Em 2049, aliás, as cores (a falta delas, na verdade) são um dos elementos visuais mais incômodos — no bom sentido — do filme. Num espectro que vai do branco ao cinza, ao grafite e ao mais cinza ainda, algumas cores que se destacam no primeiro ato são: verde acinzentado, azul acinzentado e cor de terra congelada. O design de Dennis Gassner e os sets de Alessandra Querzola, repletos de acrílico, metal e plástico e os figurinos feitos obviamente de tecido sintético de Renée April criam uma lógica visual absolutamente importante para que os contrastes sirvam realmente de destaque. Quando a cor surge nos cenários, ela surge diretamente conectada à Wallace Enterprise, repleta de painéis de madeira, luzes amarelas e tons quentes. No caso dos figurinos, é o detalhe vermelho na roupa da vilã que salta aos olhos. Os outros elementos que trazem algum calor aos tons frios que ocupam a tela, são as holografias nos painéis publicitários, na casa do protagonista e num certo ‘refúgio’ de uma personagem, e os bens de consumo (incluindo a prostituta de cabelo alaranjado). Ou seja, os elementos representantes da artificialidade que cercam a trama.
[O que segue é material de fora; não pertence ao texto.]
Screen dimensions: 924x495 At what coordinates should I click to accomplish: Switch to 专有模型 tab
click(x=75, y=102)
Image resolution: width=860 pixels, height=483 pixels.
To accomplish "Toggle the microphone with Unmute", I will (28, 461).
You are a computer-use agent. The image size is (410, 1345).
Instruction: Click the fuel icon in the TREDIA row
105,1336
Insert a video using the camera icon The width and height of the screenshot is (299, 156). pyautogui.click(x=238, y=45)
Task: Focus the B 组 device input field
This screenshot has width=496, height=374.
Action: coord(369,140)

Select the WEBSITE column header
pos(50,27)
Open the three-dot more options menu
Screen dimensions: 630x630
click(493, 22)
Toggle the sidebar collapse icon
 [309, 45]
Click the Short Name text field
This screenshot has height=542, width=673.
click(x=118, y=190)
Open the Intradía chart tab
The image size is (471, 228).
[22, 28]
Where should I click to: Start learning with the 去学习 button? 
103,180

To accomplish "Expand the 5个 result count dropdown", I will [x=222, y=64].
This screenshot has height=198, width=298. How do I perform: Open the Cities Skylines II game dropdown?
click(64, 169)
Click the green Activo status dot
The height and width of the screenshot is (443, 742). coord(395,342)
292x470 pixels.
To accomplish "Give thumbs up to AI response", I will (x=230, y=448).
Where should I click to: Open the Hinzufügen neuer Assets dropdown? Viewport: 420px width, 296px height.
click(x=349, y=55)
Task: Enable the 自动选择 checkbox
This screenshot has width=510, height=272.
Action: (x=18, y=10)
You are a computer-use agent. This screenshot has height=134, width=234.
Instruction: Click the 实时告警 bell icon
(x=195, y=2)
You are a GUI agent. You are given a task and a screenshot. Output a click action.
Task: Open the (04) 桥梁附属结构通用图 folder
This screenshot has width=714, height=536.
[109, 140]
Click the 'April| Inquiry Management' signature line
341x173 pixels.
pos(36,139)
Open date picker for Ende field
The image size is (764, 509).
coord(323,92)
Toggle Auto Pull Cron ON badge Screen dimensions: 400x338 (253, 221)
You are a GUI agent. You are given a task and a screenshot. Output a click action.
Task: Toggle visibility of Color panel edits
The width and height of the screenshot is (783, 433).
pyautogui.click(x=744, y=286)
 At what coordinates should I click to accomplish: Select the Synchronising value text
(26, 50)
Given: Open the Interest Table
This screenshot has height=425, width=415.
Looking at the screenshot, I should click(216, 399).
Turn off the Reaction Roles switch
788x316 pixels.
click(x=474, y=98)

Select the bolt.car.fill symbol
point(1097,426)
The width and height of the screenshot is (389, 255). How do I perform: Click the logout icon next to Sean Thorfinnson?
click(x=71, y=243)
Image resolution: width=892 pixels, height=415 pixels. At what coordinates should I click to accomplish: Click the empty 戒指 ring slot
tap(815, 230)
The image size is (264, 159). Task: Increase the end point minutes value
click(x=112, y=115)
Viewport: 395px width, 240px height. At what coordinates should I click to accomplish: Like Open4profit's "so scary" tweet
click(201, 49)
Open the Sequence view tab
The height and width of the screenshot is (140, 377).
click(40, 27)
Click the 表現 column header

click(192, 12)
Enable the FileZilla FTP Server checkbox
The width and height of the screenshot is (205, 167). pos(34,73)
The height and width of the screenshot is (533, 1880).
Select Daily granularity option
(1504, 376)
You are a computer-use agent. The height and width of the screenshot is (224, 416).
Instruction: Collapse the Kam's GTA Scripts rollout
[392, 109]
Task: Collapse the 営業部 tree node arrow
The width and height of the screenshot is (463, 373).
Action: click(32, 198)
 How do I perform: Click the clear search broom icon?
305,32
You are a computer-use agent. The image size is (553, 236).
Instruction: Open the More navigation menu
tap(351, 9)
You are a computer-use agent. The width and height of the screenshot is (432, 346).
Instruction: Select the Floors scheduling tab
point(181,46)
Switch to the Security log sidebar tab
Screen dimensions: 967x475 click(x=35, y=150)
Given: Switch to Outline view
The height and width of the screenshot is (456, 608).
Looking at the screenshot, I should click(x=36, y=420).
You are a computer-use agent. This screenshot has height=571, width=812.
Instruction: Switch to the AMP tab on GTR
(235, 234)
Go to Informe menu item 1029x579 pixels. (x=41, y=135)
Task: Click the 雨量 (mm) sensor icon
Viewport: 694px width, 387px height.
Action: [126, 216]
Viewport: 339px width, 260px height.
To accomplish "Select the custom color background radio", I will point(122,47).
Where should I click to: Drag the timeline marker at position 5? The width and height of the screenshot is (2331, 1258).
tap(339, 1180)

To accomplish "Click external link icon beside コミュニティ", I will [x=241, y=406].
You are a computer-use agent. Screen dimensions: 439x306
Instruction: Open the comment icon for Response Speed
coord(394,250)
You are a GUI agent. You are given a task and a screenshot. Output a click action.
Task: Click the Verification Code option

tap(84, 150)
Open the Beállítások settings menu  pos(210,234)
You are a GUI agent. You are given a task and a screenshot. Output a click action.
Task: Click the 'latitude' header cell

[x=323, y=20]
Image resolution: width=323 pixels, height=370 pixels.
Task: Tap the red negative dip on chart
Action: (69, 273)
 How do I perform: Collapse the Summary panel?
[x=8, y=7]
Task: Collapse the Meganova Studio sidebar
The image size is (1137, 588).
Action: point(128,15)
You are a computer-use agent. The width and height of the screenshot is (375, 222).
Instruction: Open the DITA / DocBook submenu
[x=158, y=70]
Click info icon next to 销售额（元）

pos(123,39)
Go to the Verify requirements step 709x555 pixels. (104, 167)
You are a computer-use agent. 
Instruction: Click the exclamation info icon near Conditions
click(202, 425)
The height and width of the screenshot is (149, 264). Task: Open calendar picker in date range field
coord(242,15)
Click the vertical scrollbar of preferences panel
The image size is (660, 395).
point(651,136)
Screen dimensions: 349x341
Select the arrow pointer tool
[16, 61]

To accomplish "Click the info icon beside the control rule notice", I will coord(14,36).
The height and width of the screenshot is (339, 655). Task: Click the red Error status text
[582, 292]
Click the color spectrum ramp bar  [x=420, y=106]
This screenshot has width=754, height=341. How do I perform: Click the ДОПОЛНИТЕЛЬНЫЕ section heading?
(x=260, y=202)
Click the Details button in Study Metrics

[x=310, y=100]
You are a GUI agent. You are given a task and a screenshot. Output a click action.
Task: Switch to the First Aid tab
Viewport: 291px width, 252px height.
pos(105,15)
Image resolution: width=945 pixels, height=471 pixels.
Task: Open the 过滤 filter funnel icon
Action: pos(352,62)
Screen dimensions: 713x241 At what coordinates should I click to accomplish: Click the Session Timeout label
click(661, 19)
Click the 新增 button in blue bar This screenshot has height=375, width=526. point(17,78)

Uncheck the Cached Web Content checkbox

O que nos traz ao maior catalisador de todos estes elementos visuais: a fotografia absolutamente acachapante de Roger Deakins, um dos maiores gênios do cinema atual. Não só ele consegue sintetizar este anti-noir por meio da paleta de cores, mas a partir do uso de lentes, da profundidade de campo (que já na versão 2D dá muito mais profundidade ao filme que a maioria dos filmes 3D da atualidade), da composição dos quadros e de todos os elementos que fazem parte de seu ofício. Deakins filma os cenários de maneira onisciente em relação aos conflitos dos personagens e aos elementos sólidos ou não de cada cena. Por detrás de névoa, vidro, projeções holográficas, fogo, areia e água, ele trabalha com a umidade cinzenta do primeiro e segundo atos e propositalmente não nos prepara para o contraste que surge na amarelada sequência em Las Vegas. E, dentro dela, durante uma cena de briga em meio a luzes e músicas oscilantes num casino, sintetiza um conflito memorável, enquanto se demonstra um mestre tanto na luz como nas sombras. O resultado é um eco perfeito do que o enredo representa: uma resposta ao original. Como resposta à escuridão constante, uma claridade opressiva, como resposta à claustrofobia, cenários abertos que refletem o vazio do protagonista, como resposta ao turbilhão de cores dos painéis publicitários que tomavam conta do filme original, uma névoa cinzenta sempre presente.

Há quem diga que Denis Villeneuve não traz nenhuma originalidade técnica ou estética para o cinema, que ele se sustenta em bons roteiros e que tem a sorte de contar com bons profissionais — uma acusação injusta, se analisarmos o controle que ele emprega mesmo sobre as cenas de diálogo mais simples. Mas, mesmo se for este o caso, que ele continue com o bom trabalho pois está dando certo até agora. Blade Runner: 2049, afinal, é uma excelente sequência para o original justamente por partir do simples conceito de estudar o que o tempo fez com aquele universo que nos foi apresentado há trinta e cinco anos. Sem a necessidade de expandir o universo, recontar histórias ou trazer de volta personagens, o longa não só é uma continuação do enredo como também uma resposta às temáticas originais.